Other Authors: Walcott, Rinaldo
Language:en_ca
Published: 2010
Subjects:
Online Access:http://hdl.handle.net/1807/32928
Description
Summary:Far from simply playing music, the turntable has, in recent decades, been transformed into a musical instrument. Those that play these new instruments, called Turntablists, alter existing sounds to produce new sonic arrangements, exceeding the assumed use value of the turntable. The turntable’s transformation from record player to instrument captures one of the ways in which Afrosonic sound making activities refuse to conform to existing paradigms of music making in the western world. Throughout the African diaspora, it has been the musics from various regions and nations that continually capture the attention of the world’s music connoisseurs.
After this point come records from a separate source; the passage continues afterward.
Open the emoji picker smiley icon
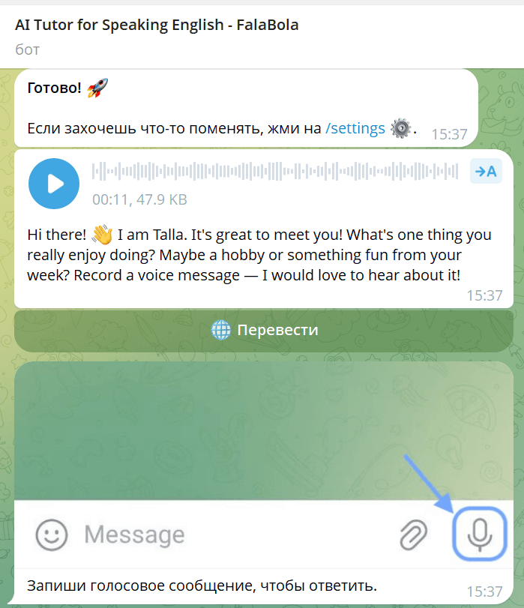click(x=52, y=535)
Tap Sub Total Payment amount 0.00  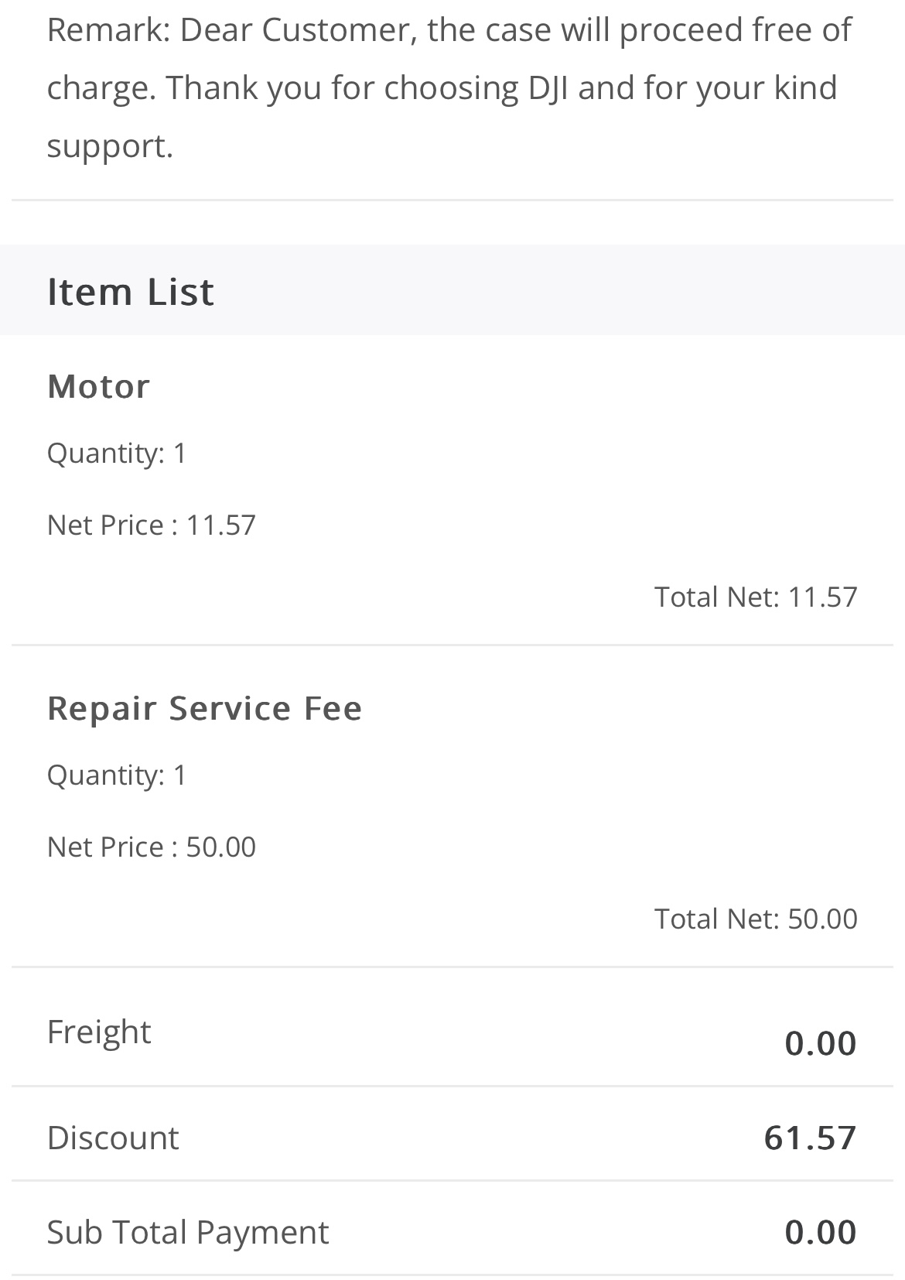point(820,1232)
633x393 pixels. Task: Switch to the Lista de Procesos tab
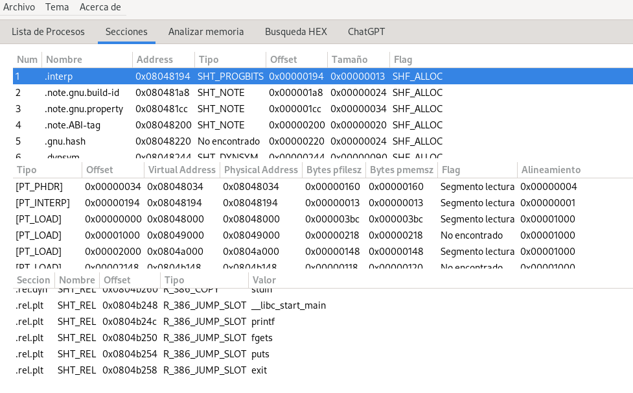pos(48,31)
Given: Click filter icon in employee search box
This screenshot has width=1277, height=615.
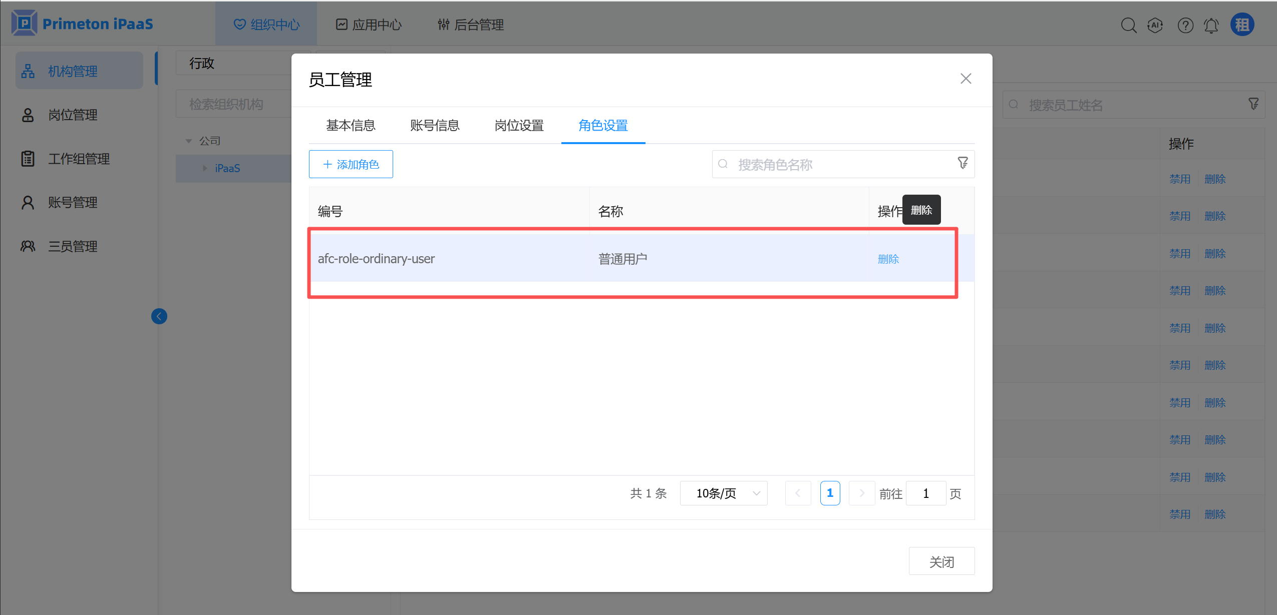Looking at the screenshot, I should (1253, 104).
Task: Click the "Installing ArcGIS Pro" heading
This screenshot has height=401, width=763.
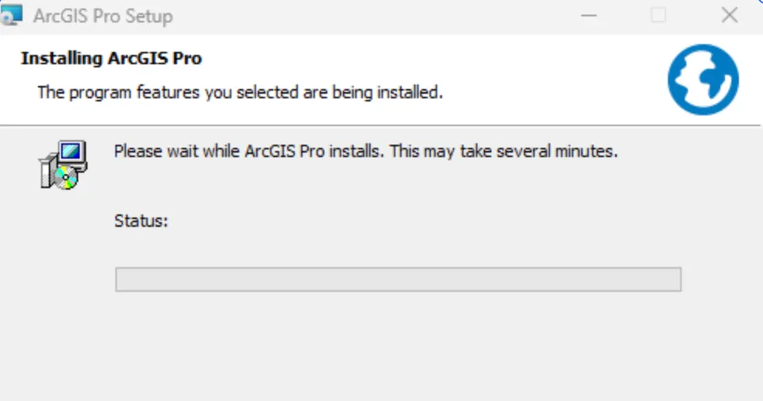Action: [111, 58]

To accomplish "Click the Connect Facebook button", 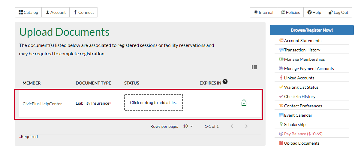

This dissertation examines the ways in which careful consideration of the sonic innovations in Afrodiasporic cultures produce alternative paradigms through which we might analyze contemporary life. The following chapters interrogate turntablism, remix culture and hip hop music as subtexts that elaborate a foundational narrative of Afrodiasporic life. These subtexts are used as tools to examine the various ethnoscapes of Black Canadian life, official multiculturalism and notions of home within the African diaspora in Canada. The dominant narrative of the African diaspora explored in this work, housed within the sonic, elaborates a relational conception of freedom and modernity born out of the particularities of Afrodiasporic life in the west. In this sonic narrative, participation becomes the key index by which freedom is understood, embodied and enacted. Consequently, a notion of relationality, deeply indebted to the Afrodiasporic experience, is utilized throughout this dissertation to access a conception of the human that lay outside of western Europe’s enlightenment definition.